------ DATA SUPPLIED
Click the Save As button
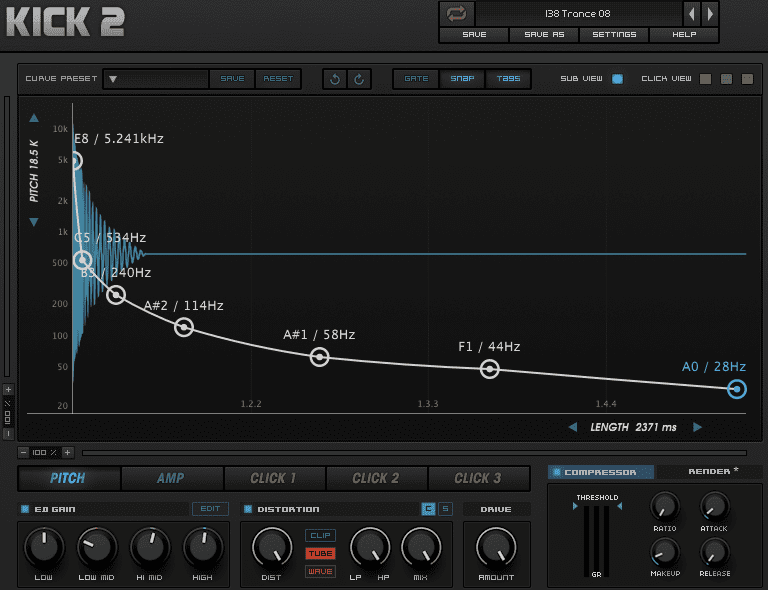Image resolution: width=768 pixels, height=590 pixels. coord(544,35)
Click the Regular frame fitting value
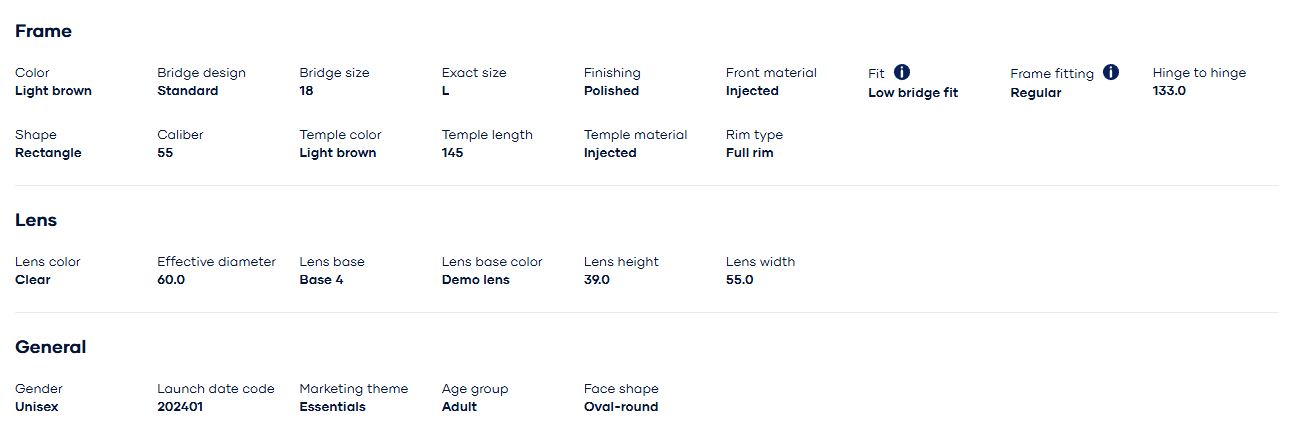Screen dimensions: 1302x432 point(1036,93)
------------
------ DATA SUPPLIED
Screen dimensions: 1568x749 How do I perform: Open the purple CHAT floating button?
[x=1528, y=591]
------------
------ DATA SUPPLIED
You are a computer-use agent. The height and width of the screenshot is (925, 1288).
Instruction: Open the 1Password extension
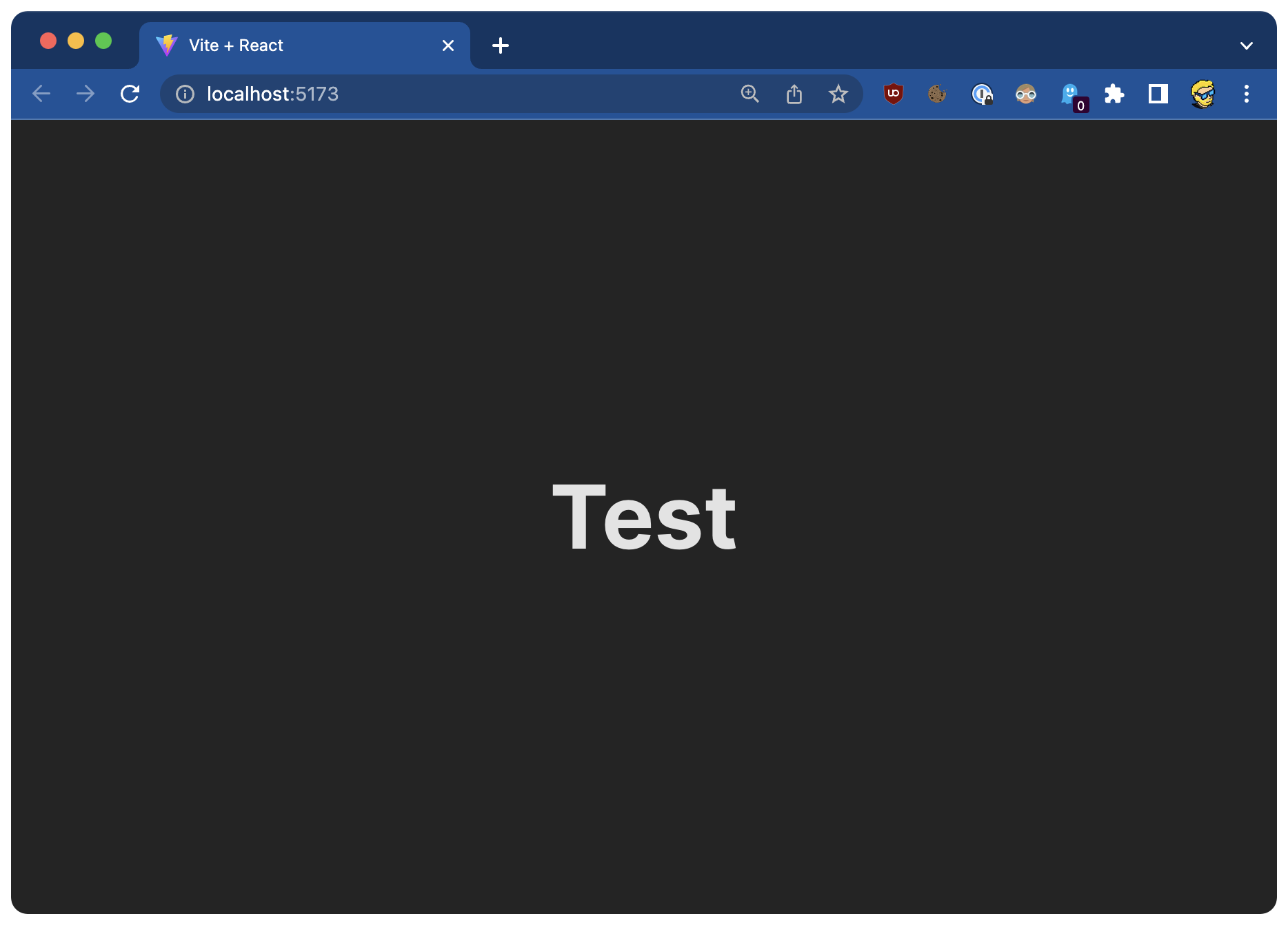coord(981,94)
------------
REQUIREMENTS: Please render the rows as a numbered list, from the line that contains "You are a computer-use" up to and including the line that contains "coord(981,94)", leaving out blank lines and pictures.

EXERCISE OUTPUT:
1. You are a computer-use agent. The height and width of the screenshot is (925, 1288).
2. Instruction: Open the 1Password extension
3. coord(981,94)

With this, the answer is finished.